Abstract Triple-negative breast cancer (TNBC) is the most aggressive type and accounts for at least 15% of all types of breast cancer in the USA. TNBC is defined as tumors that lack the expression of estrogen receptor, progesterone receptor and human epithermal growth factor 2, and it is always characterized by poor prognosis due to the lack of molecular targets and the rapid development of resistance to many chemotherapeutic drugs. Interfering with microtubule dynamics is a validated drug target. Currently, one of the standard cares for TNBC treatment is using taxanes based chemotherapy, such as paclitaxel, which targets microtubules. However, drug resistance and neurotoxicities often limit their clinical efficacy, thus there are continuous needs to develop more effective therapies that could overcome these clinical limitations. In this study, we evaluated the preclinical efficacy of our potent tubulin inhibitor, ABI-231, in treating TNBC in mouse xenograft models. ABI-231 inhibited tubulin polymerization and effectively overcame P-gp mediated multidrug resistance, and it is orally available. ABI-231 showed remarkable anticancer activities against two TNBC cell lines at low nanomolar concentrations, and it could inhibit the cancer cell colony formation. Treatment with ABI-231 suppressed invasion and migration of TNBC cells, and significantly induced apoptosis of TNBC cells in vitro. ABI-231 inhibited TNBC tumor growth in a dose-dependent manner without acute toxicity in an orthotopic TNBC xenograft model. ABI-231 had similar efficacy to that of paclitaxel as tested in this mouse model. In addition, ABI-231 significantly reduced metastasis of TNBC in a tail vein mouse model.
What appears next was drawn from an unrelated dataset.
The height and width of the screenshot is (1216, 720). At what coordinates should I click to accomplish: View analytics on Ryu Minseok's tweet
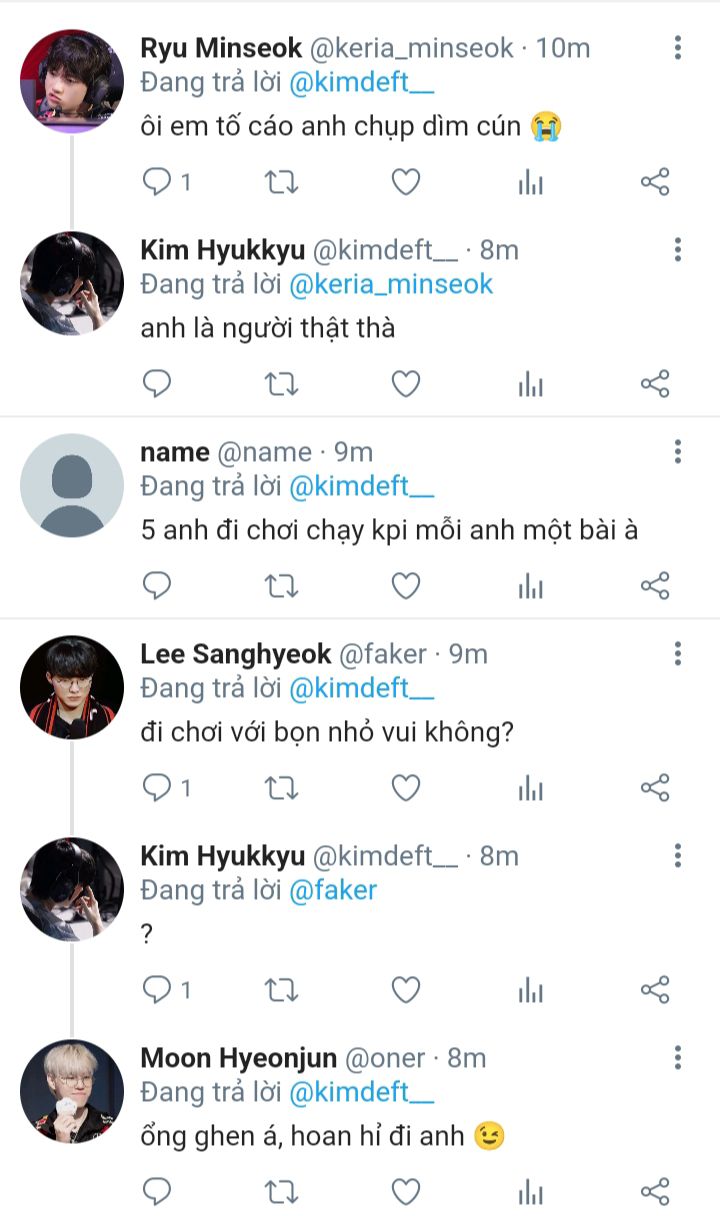coord(530,182)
Collectively, these preliminary studies strongly suggest that ABI-231 is potent to inhibit the growth and metastasis of TNBC both in vitro and in vivo, and this potent tubulin inhibitor is a promising drug candidate for the more effective treatment of TNBC. Supported by NIH grant R01CA148706. Citation Format: Shanshan Deng, Raya Krutilina, Qinghui Wang, Tiffany N. Seagroves, Duane D. Miller, Wei Li. A potent and orally available tubulin inhibitor ABI-231 suppresses triple negative breast cancer tumor growth and metastasis [abstract]. In: Proceedings of the American Association for Cancer Research Annual Meeting 2018; 2018 Apr 14-18; Chicago, IL. Philadelphia (PA): AACR; Cancer Res 2018;78(13 Suppl):Abstract nr 2154.